Tuesday, May 8, 2007; 12:00 AM

Copyright © 2007 ScoutNews, LLC. All rights reserved.

TUESDAY, May 8 (HealthDay News) -- After finding its way to America's dinner tables via pork and chicken, the melamine contaminant in recalled pet food may have also been fed to farmed fish, federal health officials announced Tuesday.

Levels of melamine in the fish are probably far too small to affect human health, stressed officials at the U.S. Food and Drug Administration and the U.S. Department of Agriculture.

The FDA has so far not disclosed which fish farms received the contaminated food, or how many fish, of what type, may have eaten it.

"We have a preliminary list of fish farms, but I can't share it with you," Dr.
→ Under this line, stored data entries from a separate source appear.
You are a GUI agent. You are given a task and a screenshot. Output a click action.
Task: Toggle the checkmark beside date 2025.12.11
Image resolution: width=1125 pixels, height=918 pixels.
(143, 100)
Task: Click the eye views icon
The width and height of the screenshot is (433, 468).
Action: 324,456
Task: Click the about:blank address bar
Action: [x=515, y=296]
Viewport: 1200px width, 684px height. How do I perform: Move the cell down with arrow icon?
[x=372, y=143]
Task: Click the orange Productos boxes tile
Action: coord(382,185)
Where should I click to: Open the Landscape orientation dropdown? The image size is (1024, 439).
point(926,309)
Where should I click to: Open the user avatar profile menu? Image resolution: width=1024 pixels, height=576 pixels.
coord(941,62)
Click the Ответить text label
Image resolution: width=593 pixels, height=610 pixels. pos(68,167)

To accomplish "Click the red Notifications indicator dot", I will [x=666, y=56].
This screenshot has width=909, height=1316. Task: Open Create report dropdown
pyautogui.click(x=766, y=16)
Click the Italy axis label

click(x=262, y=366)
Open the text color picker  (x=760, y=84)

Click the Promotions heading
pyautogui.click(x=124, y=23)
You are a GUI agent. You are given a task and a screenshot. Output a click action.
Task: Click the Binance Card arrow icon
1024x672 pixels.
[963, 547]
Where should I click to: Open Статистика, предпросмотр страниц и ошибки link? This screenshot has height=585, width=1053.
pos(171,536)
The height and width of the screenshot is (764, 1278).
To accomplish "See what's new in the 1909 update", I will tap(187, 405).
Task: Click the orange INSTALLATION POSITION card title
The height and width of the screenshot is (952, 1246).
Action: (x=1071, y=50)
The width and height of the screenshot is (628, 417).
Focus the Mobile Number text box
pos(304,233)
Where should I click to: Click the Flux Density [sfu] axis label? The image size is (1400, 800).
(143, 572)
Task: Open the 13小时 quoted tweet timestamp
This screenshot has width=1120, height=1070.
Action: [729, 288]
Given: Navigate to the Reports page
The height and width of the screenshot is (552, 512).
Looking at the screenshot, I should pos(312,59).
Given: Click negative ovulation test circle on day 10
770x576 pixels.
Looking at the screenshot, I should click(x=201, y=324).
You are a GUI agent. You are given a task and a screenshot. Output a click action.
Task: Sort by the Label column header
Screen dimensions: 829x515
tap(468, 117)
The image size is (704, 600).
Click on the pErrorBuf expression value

David Acheson, the FDA's assistant commissioner for food protection, told reporters at a teleconference.



It's also not clear how much of the potentially tainted fish -- if any -- has made it to supermarkets. But Acheson noted that at least one firm's fish had not yet reached a size suitable for sale.

In addition, he said, the contaminated material used in the pet food and imported from China turns out to be wheat flour, not wheat gluten or rice protein concentrate, as had been widely reported.

"We have discovered that the wheat gluten and rice protein was mislabeled," Acheson said. "It actually contained wheat flour contaminated with melamine and melamine-related compounds. These are from the two Chinese firms we have already identified."

Some of the mislabeled wheat flour was shipped first to Canada and then to the United States as fish meal used to feed commercially raised fish, Acheson said.

However, he added, "the levels we are seeing in the fish meal is comparable to that seen in other feed. We have no reason to believe that this is harmful to humans."

Acheson also told reporters that Canadian officials were aware of the contamination. "We used it to make pet food. They used it to make fish meal," he said. Officials said the investigation is ongoing.

U.S. officials have contended that companies in China added melamine, a compound often used to create fire-retardant products, to exported wheat flour, later used in pet food manufacture. The addition of melamine can falsely inflate the protein content in the foods.